In your copy of the entries, please include no pictures and return every word exactly.

------ RECORDS

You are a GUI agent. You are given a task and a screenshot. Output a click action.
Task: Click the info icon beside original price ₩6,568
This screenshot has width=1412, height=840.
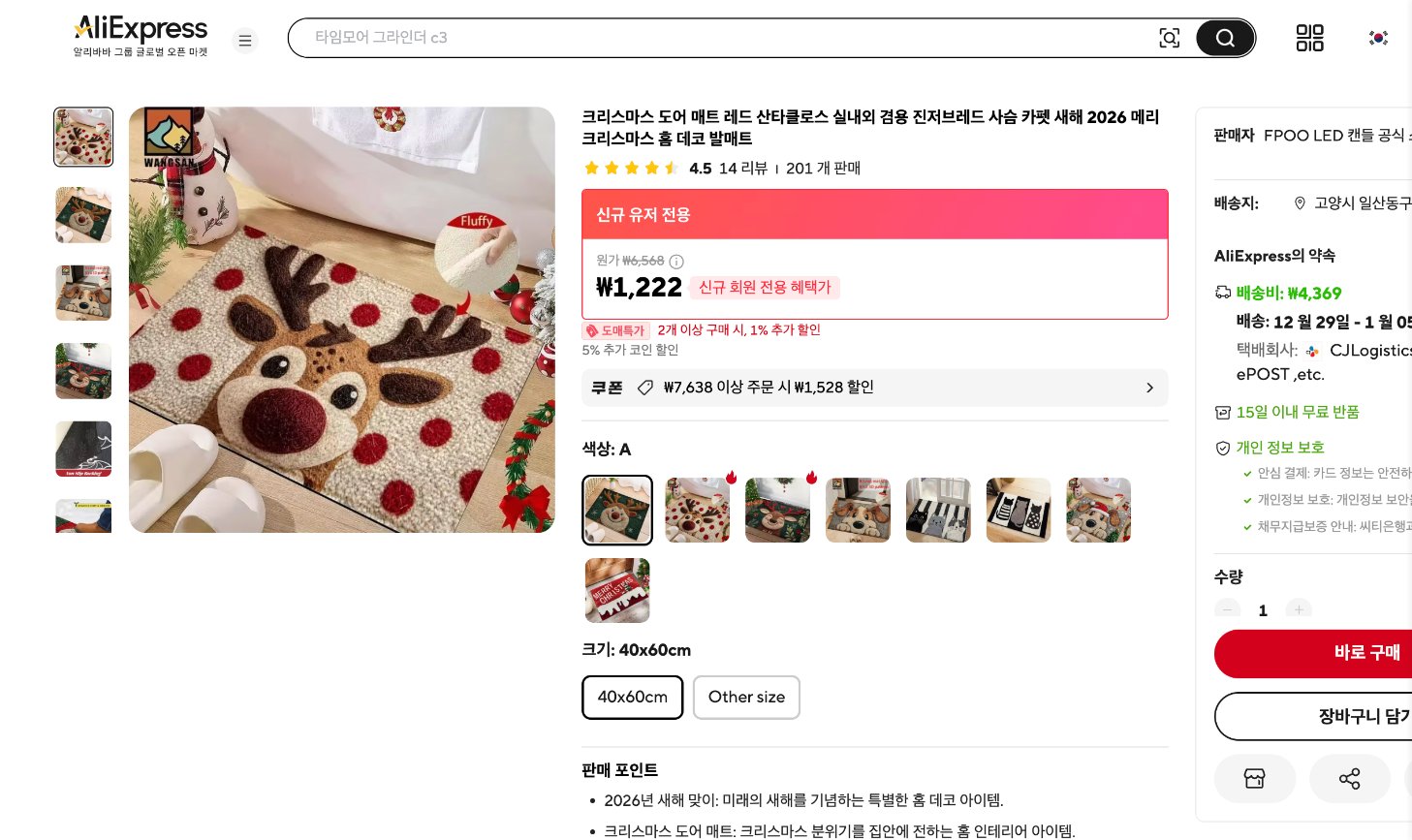675,262

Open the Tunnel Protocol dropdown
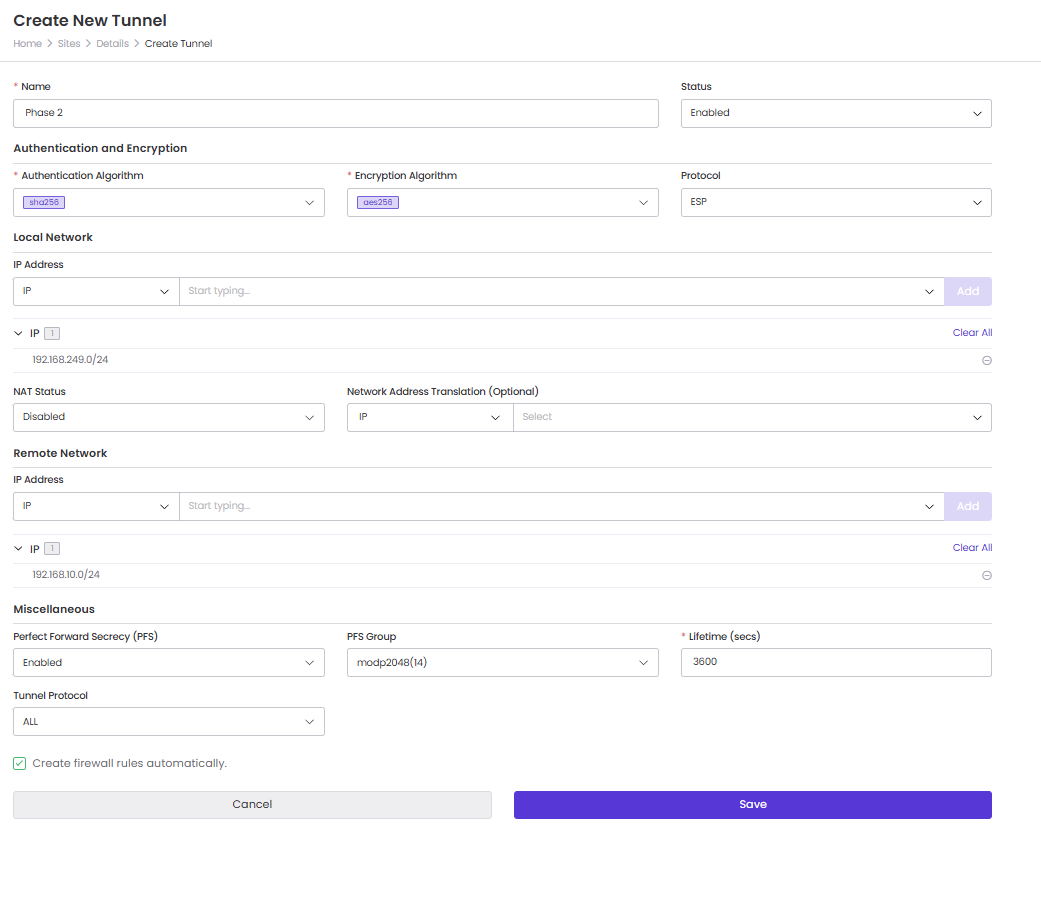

------------

## ANSWER AREA
You are a GUI agent. You are given a task and a screenshot. Output a click action.
Task: Click the info icon beside original price ₩6,568
This screenshot has width=1412, height=840.
675,262

Open the Tunnel Protocol dropdown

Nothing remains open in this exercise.